I guess I'm not quite sure what exactly you are asking for. If you are interested in the exact router_config message which is sent down from the s2.sm.tc example server for your specific gateway, you can make use of tools like wscat: Step 1: Retrieve personalized client credentials

$ cd examples/live-s2.sm.tc
$ make
^CTL+C

Step 2: Convert client credentials to PEM (wscat does not accept DER)

$ openssl x509 -inform der -in tc.crt -out tc.crt.pem
$ openssl x509 -inform der -in tc.trust -out tc.trust.pem
$ openssl ec -in tc.key -inform der -outform PEM -out tc.key.pem

Step 3: Connect to MUXS via wscat

$ wscat --ca tc.trust.pem --cert tc.crt.pem --key tc.key.pem \
  --connect https://s2.sm.tc:7001/router-<Station EUI>
connected (press CTRL+C to quit)
< {"msgtype":"router_config","regionid":1,"region":"EU863","hwspec":"sx1301\/1","max_eirp":16.0,"DRs":[[12,125,0],[11,125,0],[10,125,0],[9,125,0],[8,125,0],[7,125,0],[7,250,0],[0,0,0],[-1,0,0],[-1,0,0],[-1,0,0],[-1,0,0],[-1,0,0],[-1,0,0],[-1,0,0],[-1,0,0]],"freq_range":[863000000,870000000],"upchannels":[[868100000,0,5],[868300000,0,5],[868500000,0,5]],"sx1301_conf":[{"radio_0":{"enable":true,"freq":868300000},"radio_1":{"enable":false,"freq":0},"chan_FSK":{"enable":false},"chan_Lora_std":{"enable":false},"chan_multiSF_0":{"enable":true,"radio":0,"if":-200000},"chan_multiSF_1":{"enable":true,"radio":0,"if":0},"chan_multiSF_2":{"enable":true,"radio":0,"if":200000},"chan_multiSF_3":{"enable":false},"chan_multiSF_4":{"enable":false},"chan_multiSF_5":{"enable":false},"chan_multiSF_6":{"enable":false},"chan_multiSF_7":{"enable":false}}],"config":{},"protocol":1,"bcning":{"DR":3,"layout":[2,8,17],"freqs":[869525000]},"NetID":null,"JoinEui":null,"nodc":true,"MuxTime":1552986432.3164999485}

Your <Station EUI> is printed during startup of Station.
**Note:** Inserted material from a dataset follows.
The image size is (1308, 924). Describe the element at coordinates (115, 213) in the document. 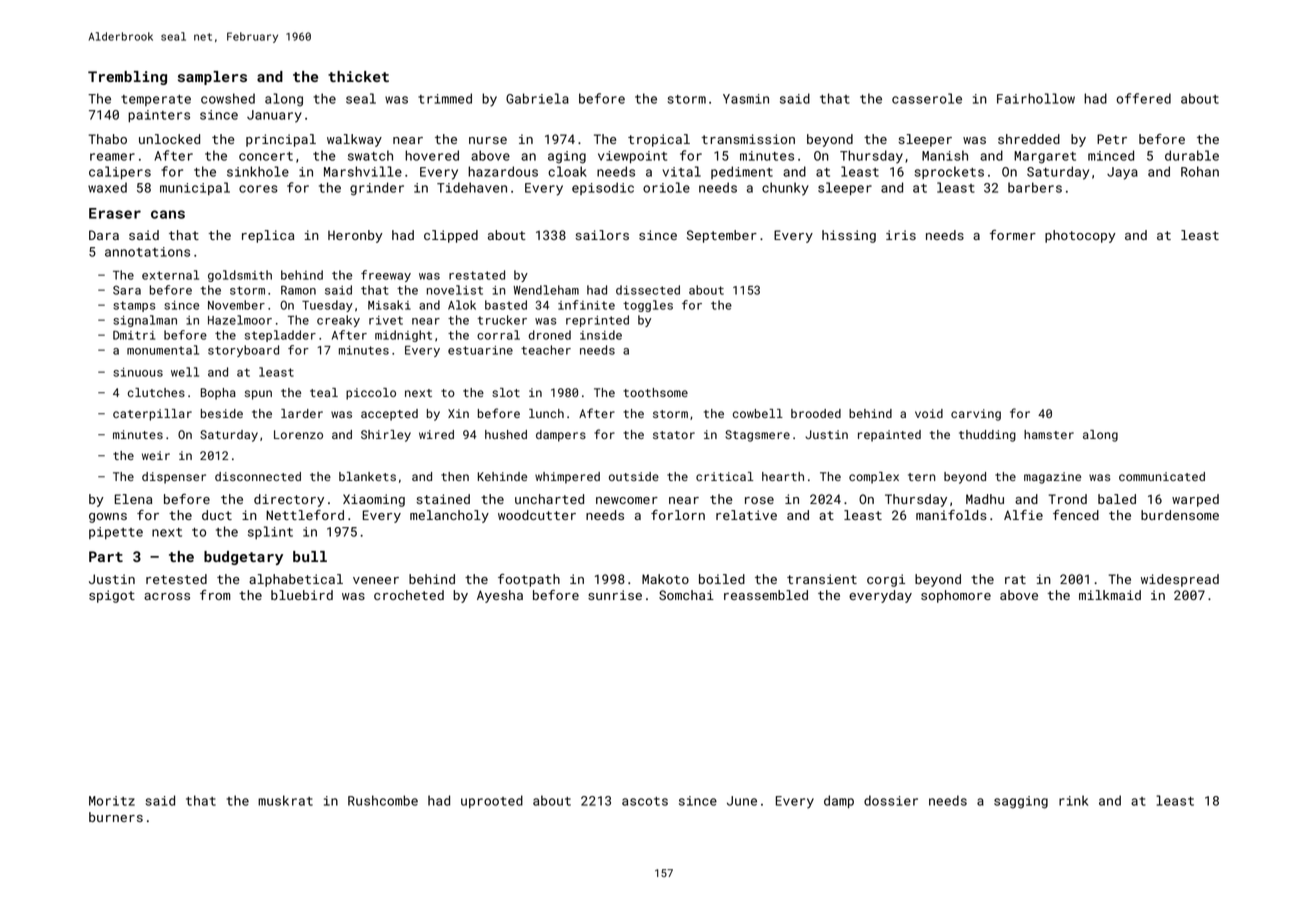

I see `Eraser` at that location.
By default it will be derived from your MAC address and will look something like b827:ebff:fexx:xx on a Raspberry Pi. You can determine it like this make |& grep "Station EUI" and then use this value in the path of the WS endpoint.

iBrick commented 5 years ago

That is exactly what I was asking for. Thank you!